J'avais pour projet de terminer la lecture de cette quadrilogie. Mais ça m'a pris du temps (suffit d'aller jeter un oeil sur la date de sortie de ma critique du tome 2...)
BREF
De quoi parle Instinct ? Eh bien il nous place dans la peau de 2 personnages : celui de Shan, une jeune femme atypique et amnésique, ainsi qu'un célèbre personnage de la saga que je ne nommerai pas.

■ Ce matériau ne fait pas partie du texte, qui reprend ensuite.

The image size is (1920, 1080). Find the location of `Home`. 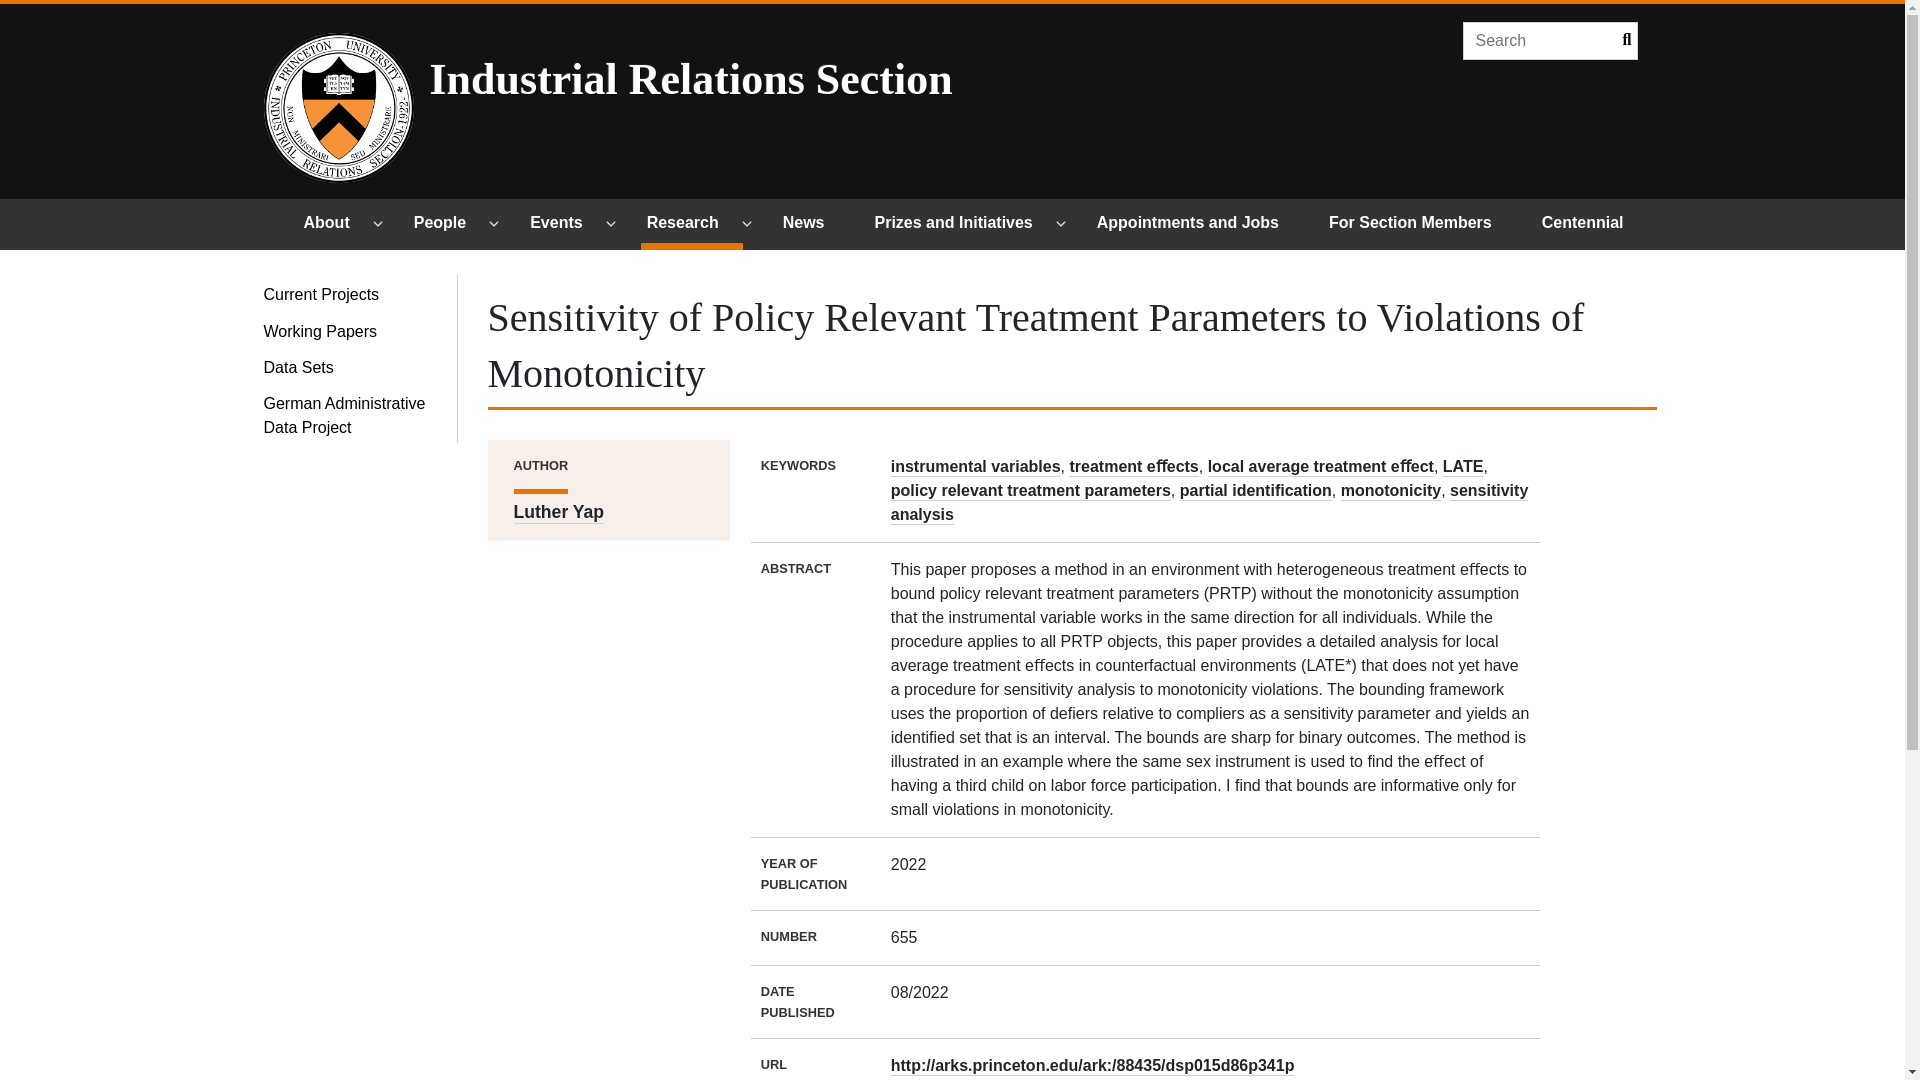

Home is located at coordinates (339, 108).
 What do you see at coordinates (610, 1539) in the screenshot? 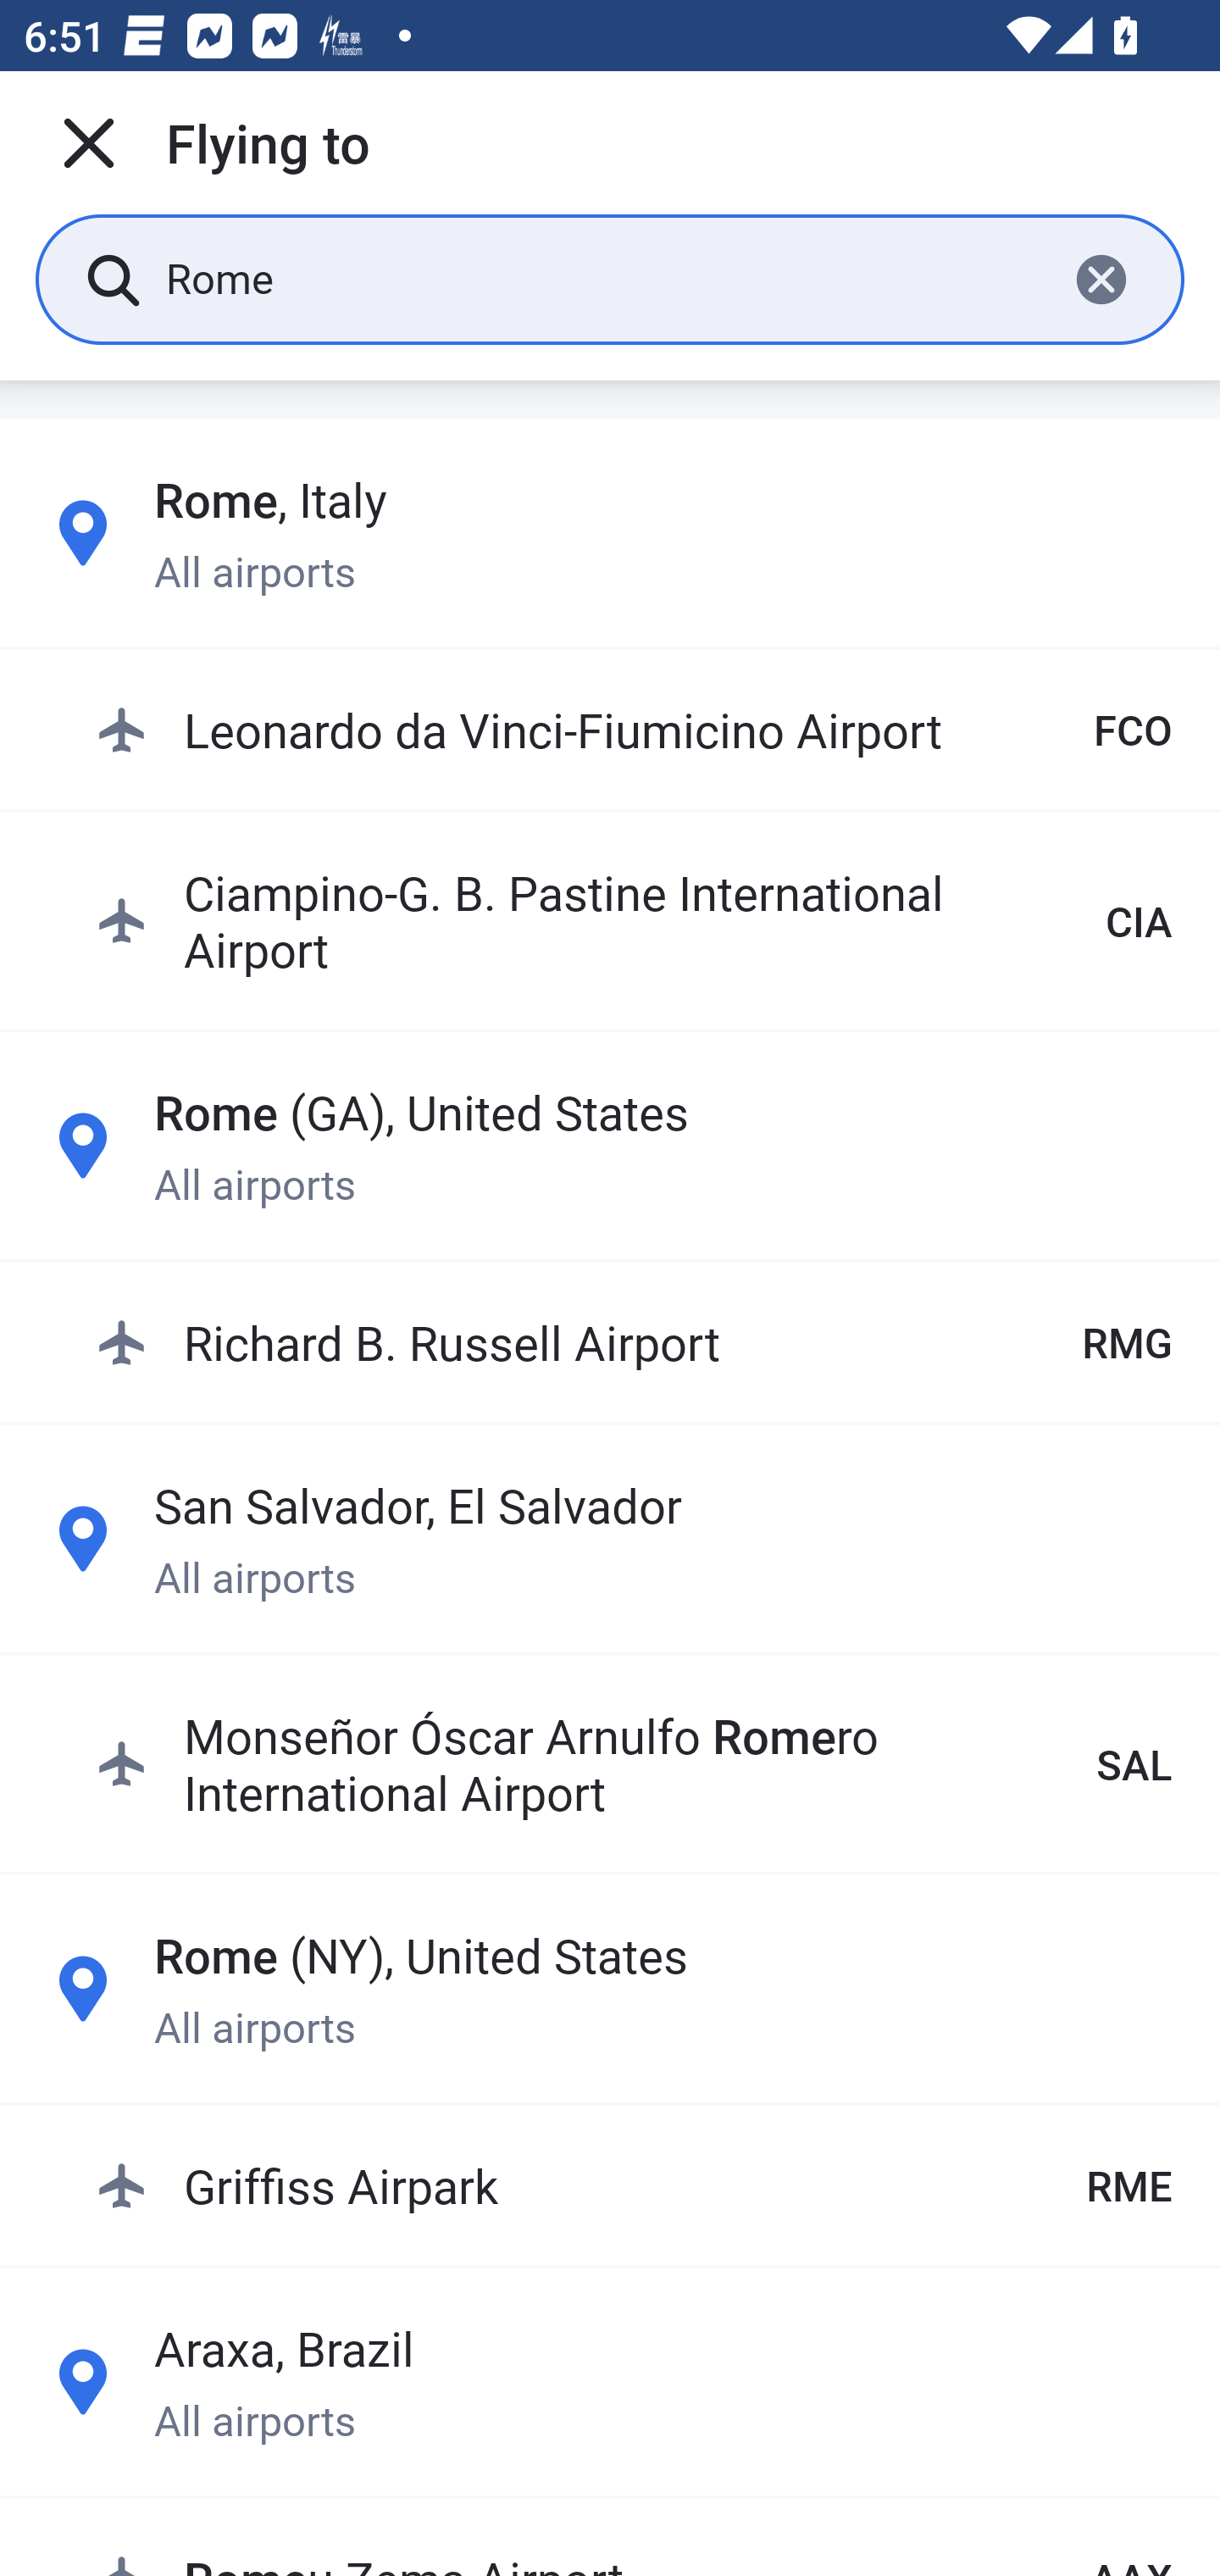
I see `San Salvador, El Salvador All airports` at bounding box center [610, 1539].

Shan se réveille en Allemagne, manifestement après un passage à tabac, et parfaitement amnésique. Elle prend rapidement conscience qu'elle est capable de se diriger partout sans se perdre, et va révéler des aptitudes particulièrement bluffantes au combat. Mais bon sang, mais qui est-elle ?
Le second personnage est constitué prisonnier dans un coin paumé, où il fait très froid. Ses geôliers le maintiennent fermement en vie. Comment est-il arrivé, et comment peut-il en réchapper ?

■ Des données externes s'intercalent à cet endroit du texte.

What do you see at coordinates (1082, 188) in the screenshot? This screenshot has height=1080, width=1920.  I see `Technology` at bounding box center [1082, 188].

Ces deux fils rouges, bien qu'apparemment décousus,sont plus que liés, et fondent une grosse partie de la trame de ce livre ; les 400 pages très denses s'avalent plutôt vite, et aboutissent sur quelque chose de complètement démesuré et délirant (mais dérangeant) (cela dit est-ce vraiment besoin de la préciser).
On retrouvera des protagonistes des précédentes aventures : Daza et toute sa clique (Chopelle et autres), Andréas, Clara, etc., qui ont tous une histoire plus ou moins importante pour le récit, et dont ces histoires sont éparpillées dans divers segments... Sans compter ceux qui frustrent, parce qu'ils ne semblent pas apporter grand-chose à l'histoire, ou alors parce que le personnage est stupide...
S'il me semble aussi ambitieux que le tome 2, son seul souci est sa farouche volonté à vouloir démultiplier les récits, à un tel point qu'on se retrouve perdus sous 10 histoires différentes (ce qu'avait un peu fait Stigmate, aussi). On est capable de lire un morceau de récit de Untel, puis de passer à autre chose, et de revoir les récits de Untel 40 pages plus tard.
Après, impossible de passer sous silence les longueurs. Parfois, on aimerait pouvoir tourner les pages plus vite, car des passages entiers sont étirés ; pendant 5 ou 10 pages il peut ne rien se passer à part un personnage qui se lamente dans son coin, et c'est fort dommage.
La forme est un peu chaotique, il faut le reconnaître. Mais le livre se lit sans problème. La lecture est plutôt facile ; la langue est belle malgré les faits sordides qui sont relatés.
Car oui, ce tome 3 contient tout autant de choses sordides ; il aborde des questions de terrorisme moderne (sans que ce ne soit explicitement écrit avec des mots), et on a un grand pan sur Kurtz qui est révélé, ainsi que son Grand-Oeuvre auquel il fait souvent référence dans les précédents tomes. Une sorte d'accomplissement, en somme.
Bref, une nouvelle pierre à l'édifice, qui laisse un peu plus sceptique quand à son efficacité. On apprend un peu plus de choses sur les plans de Kurtz, sur sa façon d'être, et cette fois, le personnage principal ne meurt pas. Si si, je vous assure.